#### Page text

Monday, November 26, 2012

What a trippy poster man!


As I read through chapter 21: The Conceptual Image this week, I found all of the artists and their graphic design innovations fascinating. This is an era of graphic design that produced styles and imagery that appeal to me more than anything else this quarter, but nothing quite like the psychedelic posters from the 1960s. Sparked by protest against the Vietnam War, the Civic Rights Movement and Women’s Liberation, not to mention the assassination of several civil leaders, the American public was motivated towards change and questioning what was socially normal. Experimentation with drugs and a new concept of freedom was popularized, and the resulting music and art was very representative. Rock and Roll posters and album covers were the canvas for a revival of art nouveau—with a twist.

The sinuous, graceful curves of the art nouveau can be seen in Wes Wilson’s Grateful Dead concert posters (below) where the letter forms are almost indecipherable, requiring some decoding from it’s hippie readers. These posters are great examples with their brightly colored curving lines around the solemn face and distorted hand drawn text, curvilinear to the face as well.

########

> **Aim A**
In the records, edit the lines starting with the first line and going on through the line that contains "Action: click(1063, 70)", replacing "magnifier" with "lens" and leaving everything else unchanged. Leave the pictures out of your answer.
The post about psychedelic posters and the records are separate, unrelated material.

#### Data lines

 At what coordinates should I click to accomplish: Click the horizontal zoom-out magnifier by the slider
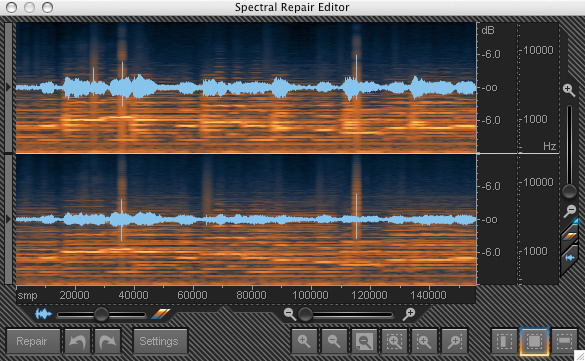[290, 314]
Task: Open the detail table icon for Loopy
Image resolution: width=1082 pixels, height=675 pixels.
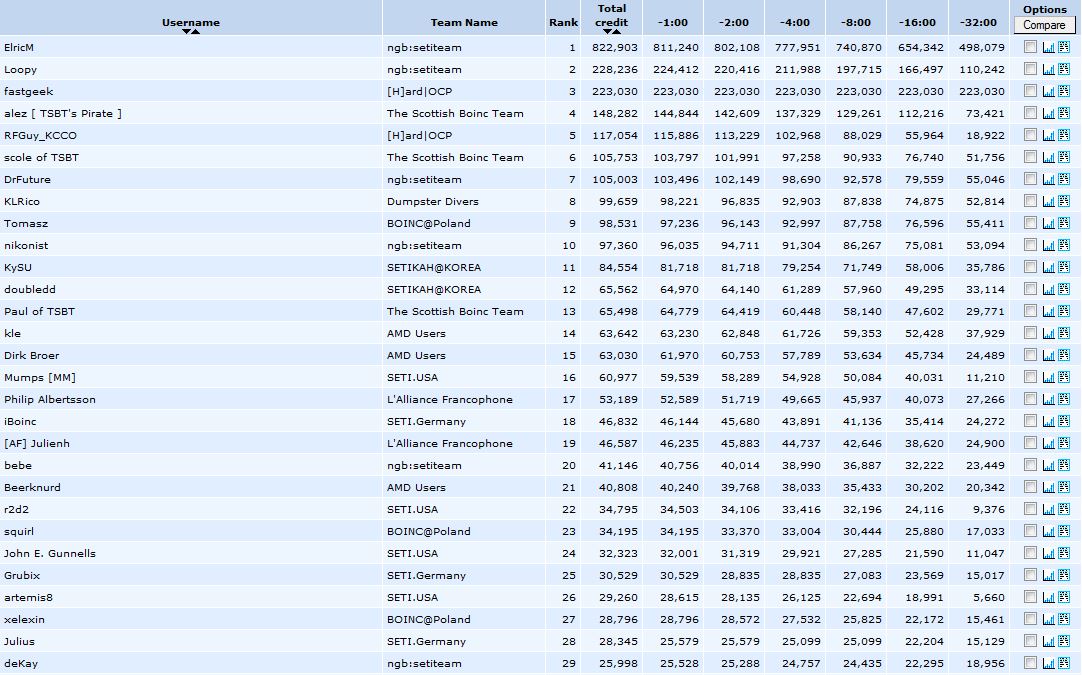Action: click(1063, 70)
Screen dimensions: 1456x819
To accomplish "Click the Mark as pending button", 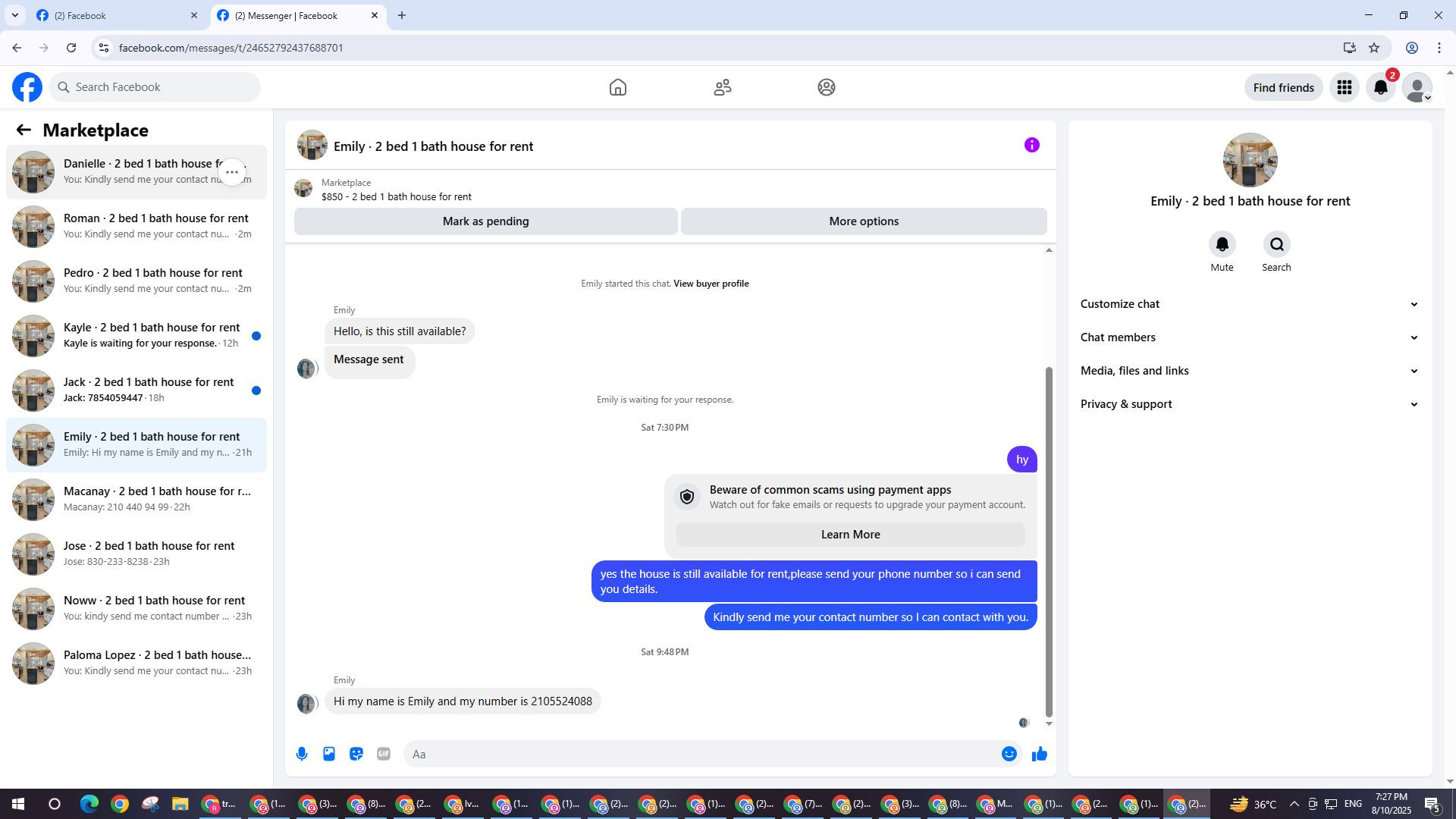I will coord(485,221).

########

> **Aim B**
Repeat the part of the post about psychedelic posters starting with "As I read through" and going on through "nouveau—with a twist.", word for word.

> **Output A**
 At what coordinates should I click to accomplish: Click the horizontal zoom-out lens by the slider
[290, 314]
Task: Open the detail table icon for Loopy
Image resolution: width=1082 pixels, height=675 pixels.
Action: click(1063, 70)

> **Output B**
As I read through chapter 21: The Conceptual Image this week, I found all of the artists and their graphic design innovations fascinating. This is an era of graphic design that produced styles and imagery that appeal to me more than anything else this quarter, but nothing quite like the psychedelic posters from the 1960s. Sparked by protest against the Vietnam War, the Civic Rights Movement and Women’s Liberation, not to mention the assassination of several civil leaders, the American public was motivated towards change and questioning what was socially normal. Experimentation with drugs and a new concept of freedom was popularized, and the resulting music and art was very representative. Rock and Roll posters and album covers were the canvas for a revival of art nouveau—with a twist.